Shared
Space
by Marjorie Moorhead
Ask me why
I’m so drawn to the bird feeder
outside
our back window.
I’ll start
telling you of big bluejays,
cherubic chickadees,
clumsy-beaked cardinals,
finches,
nuthatches, wrens and even woodpeckers
who
appear, eager for black oil sunflower seeds
hung in a
tube with holes and perches.
Looking
out, I am lost in feathers and swoops,
satisfied
hunger and cooperative-acceptance-of-other
in shared
space.
Not like
our news headlines.
Stories
focused on divisiveness,
violence,
need, exploitation…greed.
The birds
don’t want ALL the food.
They want
to be fed, just like the rest of us.
Somehow,
they manage to attend to need side by side,
or in
turn, yellow feathers near blue.

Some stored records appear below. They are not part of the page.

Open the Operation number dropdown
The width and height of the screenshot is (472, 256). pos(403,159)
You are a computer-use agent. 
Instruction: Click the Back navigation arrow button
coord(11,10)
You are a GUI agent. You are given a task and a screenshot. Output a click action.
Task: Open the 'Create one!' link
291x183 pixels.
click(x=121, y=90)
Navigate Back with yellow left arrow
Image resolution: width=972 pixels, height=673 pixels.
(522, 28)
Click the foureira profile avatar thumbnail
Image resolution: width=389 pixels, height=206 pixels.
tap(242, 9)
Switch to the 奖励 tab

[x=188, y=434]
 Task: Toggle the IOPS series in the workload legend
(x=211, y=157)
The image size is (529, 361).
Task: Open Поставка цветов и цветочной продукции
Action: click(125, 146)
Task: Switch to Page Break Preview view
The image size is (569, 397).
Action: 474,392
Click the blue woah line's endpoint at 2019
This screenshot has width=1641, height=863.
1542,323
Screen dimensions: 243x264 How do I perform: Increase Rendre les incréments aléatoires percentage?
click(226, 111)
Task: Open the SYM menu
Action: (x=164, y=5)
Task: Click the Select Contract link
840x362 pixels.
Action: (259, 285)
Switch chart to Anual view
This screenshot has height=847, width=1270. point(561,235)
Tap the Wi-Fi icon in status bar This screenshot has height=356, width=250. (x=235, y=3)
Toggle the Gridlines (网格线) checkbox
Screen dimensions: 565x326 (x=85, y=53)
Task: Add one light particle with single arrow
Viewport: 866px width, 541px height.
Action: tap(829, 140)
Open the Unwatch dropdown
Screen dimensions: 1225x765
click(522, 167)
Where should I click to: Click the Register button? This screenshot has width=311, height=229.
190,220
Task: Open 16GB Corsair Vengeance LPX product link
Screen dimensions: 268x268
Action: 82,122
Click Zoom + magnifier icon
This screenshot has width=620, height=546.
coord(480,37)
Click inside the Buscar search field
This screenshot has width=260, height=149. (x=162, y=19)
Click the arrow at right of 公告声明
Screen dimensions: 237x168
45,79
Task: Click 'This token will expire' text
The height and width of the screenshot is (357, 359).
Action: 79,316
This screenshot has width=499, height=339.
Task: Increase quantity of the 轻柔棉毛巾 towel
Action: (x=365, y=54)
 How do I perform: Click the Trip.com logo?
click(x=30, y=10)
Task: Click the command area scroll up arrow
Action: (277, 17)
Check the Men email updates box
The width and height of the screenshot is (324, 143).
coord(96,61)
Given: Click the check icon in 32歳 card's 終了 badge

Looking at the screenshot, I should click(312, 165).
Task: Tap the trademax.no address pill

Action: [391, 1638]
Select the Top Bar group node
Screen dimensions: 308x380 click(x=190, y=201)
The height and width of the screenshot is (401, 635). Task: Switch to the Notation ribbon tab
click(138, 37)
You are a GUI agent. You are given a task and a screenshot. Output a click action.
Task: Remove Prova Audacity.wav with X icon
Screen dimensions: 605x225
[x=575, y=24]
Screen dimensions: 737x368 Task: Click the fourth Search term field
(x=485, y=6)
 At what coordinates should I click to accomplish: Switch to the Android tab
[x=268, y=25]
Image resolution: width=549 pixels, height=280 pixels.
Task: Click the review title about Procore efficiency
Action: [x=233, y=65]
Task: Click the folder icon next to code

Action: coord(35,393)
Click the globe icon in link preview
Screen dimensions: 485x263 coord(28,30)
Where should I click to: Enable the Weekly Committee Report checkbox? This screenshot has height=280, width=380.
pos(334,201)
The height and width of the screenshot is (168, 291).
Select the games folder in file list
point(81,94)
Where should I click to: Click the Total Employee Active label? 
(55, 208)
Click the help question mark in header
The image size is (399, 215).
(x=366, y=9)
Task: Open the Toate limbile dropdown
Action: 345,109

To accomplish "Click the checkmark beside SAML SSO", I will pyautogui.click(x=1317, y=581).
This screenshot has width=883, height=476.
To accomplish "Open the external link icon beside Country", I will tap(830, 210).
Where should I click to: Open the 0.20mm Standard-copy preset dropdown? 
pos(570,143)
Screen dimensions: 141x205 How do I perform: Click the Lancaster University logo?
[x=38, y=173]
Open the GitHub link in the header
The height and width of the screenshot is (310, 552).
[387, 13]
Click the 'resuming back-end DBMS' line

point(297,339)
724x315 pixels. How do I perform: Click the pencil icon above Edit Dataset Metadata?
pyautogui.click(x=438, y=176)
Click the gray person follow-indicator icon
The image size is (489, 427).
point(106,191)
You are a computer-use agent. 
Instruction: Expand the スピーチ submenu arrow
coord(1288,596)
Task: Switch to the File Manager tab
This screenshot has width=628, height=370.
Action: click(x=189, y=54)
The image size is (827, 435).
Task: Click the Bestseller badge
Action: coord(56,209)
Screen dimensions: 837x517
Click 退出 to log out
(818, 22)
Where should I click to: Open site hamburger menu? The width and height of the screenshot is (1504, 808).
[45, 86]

Red feathers near brown.
Black caps
and tufted together, co-existing.
* * * * *
Marjorie Moorhead writes from the VT/NH border,
surrounded by mountains in a river valley, with four season change. Her work
addresses environment, survival, noticing the “every day”, and how we treat
each other. Marjorie’s poems can be found in many anthologies, websites, and
her two chapbooks Survival: Trees, Tides, Song (FLP 2019) and Survival Part 2:
Trees, Birds, Ocean, Bees (Duck Lake Books
2020).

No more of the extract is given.